## Task:
Wherever the string "each" turns up in the data, copy the whole line.

━━━━━━

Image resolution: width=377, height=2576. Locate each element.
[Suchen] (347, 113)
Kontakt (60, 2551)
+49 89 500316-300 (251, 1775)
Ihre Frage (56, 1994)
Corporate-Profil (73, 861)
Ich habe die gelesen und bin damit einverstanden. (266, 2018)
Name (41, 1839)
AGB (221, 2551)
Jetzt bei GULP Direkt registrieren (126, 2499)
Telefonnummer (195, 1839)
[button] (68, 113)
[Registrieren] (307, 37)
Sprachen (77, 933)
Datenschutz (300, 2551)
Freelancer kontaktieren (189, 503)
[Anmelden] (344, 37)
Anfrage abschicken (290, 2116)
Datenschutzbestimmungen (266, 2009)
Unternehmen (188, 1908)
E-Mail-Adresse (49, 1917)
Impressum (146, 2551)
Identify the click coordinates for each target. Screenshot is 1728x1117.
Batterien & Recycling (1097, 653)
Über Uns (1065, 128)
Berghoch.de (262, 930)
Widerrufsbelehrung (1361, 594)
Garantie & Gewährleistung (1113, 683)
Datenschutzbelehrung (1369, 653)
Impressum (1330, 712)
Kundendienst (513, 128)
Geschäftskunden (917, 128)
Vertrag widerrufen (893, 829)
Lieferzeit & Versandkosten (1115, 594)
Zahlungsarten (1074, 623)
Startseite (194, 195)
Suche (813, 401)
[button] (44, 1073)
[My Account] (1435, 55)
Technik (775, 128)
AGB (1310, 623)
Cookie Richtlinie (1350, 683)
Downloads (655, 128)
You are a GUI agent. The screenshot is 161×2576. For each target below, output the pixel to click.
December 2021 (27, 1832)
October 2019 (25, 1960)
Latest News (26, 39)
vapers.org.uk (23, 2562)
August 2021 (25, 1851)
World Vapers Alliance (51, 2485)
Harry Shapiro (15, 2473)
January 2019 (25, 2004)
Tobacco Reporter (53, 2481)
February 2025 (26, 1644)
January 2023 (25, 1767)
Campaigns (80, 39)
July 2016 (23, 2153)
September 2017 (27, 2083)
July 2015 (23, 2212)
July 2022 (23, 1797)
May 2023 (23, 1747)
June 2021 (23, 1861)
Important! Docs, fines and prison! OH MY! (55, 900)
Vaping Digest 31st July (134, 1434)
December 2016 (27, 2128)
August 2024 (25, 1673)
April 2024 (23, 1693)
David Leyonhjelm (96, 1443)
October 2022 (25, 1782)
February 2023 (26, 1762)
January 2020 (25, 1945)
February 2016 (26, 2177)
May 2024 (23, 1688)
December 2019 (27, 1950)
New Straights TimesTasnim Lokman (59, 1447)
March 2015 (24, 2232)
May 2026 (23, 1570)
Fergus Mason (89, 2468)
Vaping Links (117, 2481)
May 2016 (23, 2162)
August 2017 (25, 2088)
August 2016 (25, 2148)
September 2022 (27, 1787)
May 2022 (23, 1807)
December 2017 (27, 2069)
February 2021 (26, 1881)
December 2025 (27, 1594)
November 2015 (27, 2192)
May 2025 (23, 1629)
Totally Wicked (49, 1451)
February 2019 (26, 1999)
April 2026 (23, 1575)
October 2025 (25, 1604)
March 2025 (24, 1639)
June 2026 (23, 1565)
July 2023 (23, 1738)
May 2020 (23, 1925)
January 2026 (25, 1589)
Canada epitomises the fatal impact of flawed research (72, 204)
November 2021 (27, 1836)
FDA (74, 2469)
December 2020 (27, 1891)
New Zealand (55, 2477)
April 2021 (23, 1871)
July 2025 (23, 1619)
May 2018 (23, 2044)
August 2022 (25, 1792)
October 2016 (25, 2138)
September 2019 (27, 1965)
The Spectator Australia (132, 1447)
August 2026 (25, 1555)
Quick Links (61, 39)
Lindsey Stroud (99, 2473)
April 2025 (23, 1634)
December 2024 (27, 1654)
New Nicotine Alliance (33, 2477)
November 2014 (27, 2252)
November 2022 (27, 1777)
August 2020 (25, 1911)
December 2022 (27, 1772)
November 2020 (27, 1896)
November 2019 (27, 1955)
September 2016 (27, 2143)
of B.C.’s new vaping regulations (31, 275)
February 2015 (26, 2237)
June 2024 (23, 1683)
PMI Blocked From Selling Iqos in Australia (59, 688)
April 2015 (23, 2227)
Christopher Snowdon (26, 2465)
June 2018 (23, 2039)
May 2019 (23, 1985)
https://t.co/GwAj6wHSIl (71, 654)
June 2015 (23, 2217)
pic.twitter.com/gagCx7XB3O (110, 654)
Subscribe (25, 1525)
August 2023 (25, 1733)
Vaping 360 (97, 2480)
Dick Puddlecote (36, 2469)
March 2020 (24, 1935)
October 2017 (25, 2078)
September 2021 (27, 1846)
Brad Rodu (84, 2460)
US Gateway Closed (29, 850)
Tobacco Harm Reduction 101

━━━━━━

## Result below:
Image resolution: width=377, height=2576. Locate each element.
Identify the click coordinates for each target. Screenshot is 1728x1117.
You are a GUI agent. The screenshot is 161×2576. For each target below, output the pixel to click.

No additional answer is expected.